St. Paul writes, “Do you not know that all of us who have been baptized into Christ Jesus were baptized into his death? We were buried therefore with him by baptism into death, in order that, just as Christ was raised from the dead by the glory of the Father, we too might walk in newness of life. For if we have been united with him in a death like his, we shall certainly be united with him in a resurrection like his. We know that our old self was crucified with him in order that the body of sin might be brought to nothing, so that we would no longer be enslaved to sin. For one who has died has been set free from sin.

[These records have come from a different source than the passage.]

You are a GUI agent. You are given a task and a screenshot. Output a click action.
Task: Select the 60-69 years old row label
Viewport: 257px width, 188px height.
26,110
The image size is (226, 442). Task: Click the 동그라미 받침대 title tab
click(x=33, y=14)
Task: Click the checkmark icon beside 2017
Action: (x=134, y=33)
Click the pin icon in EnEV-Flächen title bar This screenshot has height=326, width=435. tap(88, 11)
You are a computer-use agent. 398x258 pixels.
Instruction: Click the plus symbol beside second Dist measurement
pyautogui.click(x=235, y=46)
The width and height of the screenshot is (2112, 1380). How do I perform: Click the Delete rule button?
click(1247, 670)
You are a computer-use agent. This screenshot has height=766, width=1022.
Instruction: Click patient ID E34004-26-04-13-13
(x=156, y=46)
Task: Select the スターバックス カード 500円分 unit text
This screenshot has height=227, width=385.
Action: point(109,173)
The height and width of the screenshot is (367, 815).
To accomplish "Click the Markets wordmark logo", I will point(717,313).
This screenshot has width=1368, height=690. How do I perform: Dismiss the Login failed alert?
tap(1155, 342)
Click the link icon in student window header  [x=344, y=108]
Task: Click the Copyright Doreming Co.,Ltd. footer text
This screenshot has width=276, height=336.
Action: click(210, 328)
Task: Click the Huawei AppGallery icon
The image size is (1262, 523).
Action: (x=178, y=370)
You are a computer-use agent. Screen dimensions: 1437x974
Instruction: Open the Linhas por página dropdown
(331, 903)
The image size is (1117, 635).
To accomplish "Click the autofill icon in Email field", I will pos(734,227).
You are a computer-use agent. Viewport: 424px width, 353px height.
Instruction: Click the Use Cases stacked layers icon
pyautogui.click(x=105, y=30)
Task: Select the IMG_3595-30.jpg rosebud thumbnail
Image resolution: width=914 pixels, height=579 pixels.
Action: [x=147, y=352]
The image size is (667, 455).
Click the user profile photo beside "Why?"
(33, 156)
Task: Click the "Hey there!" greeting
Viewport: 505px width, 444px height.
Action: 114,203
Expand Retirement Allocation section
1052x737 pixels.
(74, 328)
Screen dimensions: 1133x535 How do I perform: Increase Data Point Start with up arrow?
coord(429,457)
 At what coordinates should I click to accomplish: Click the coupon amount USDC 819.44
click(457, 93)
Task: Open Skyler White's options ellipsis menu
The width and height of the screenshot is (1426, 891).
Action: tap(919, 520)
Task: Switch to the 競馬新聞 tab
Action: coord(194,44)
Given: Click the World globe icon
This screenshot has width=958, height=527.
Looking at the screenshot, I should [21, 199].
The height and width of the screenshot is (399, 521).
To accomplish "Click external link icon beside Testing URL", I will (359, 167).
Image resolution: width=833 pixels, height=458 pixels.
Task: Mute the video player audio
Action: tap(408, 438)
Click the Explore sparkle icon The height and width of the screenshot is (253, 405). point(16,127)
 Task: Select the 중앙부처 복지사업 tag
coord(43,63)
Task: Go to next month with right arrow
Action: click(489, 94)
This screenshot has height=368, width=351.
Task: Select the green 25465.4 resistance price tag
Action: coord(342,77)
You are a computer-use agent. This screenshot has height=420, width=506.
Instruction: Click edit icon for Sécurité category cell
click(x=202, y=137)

Now if we have died with Christ, we believe that we will also live with him. We know that Christ, being raised from the dead, will never die again; death no longer has dominion over him. For the death he died he died to sin, once for all, but the life he lives he lives to God. So you also must consider yourselves dead to sin and alive to God in Christ Jesus” (Romans 6:3-11 – ESV).

Through baptism, Christians have already died and are already raised from the dead. Through the promises of God given to us in the cross and resurrection of Jesus Christ, our sins are forgiven. We are promised the gift of eternal life. Through baptism, we lead a diametrically opposed, new, dual existence. Whereas our mortal bodies are vulnerable and fragile, we live each day not only in newness of life but also boldly in defiance of death! In that spirit, we love in when faced with fear. We give when surrounded by hoarding. We open our hearts when all else is closing. We pray and give thanks to God when our world is overwhelmed with uncertainty and despair.

Most importantly, we love and pray for non-believers. To whom or to what does their heart cling to save them from the ever present reality of death, whenever and however it comes? We pray that one day and forever it will be Jesus, the crucified and resurrected Christ, the son of the living God.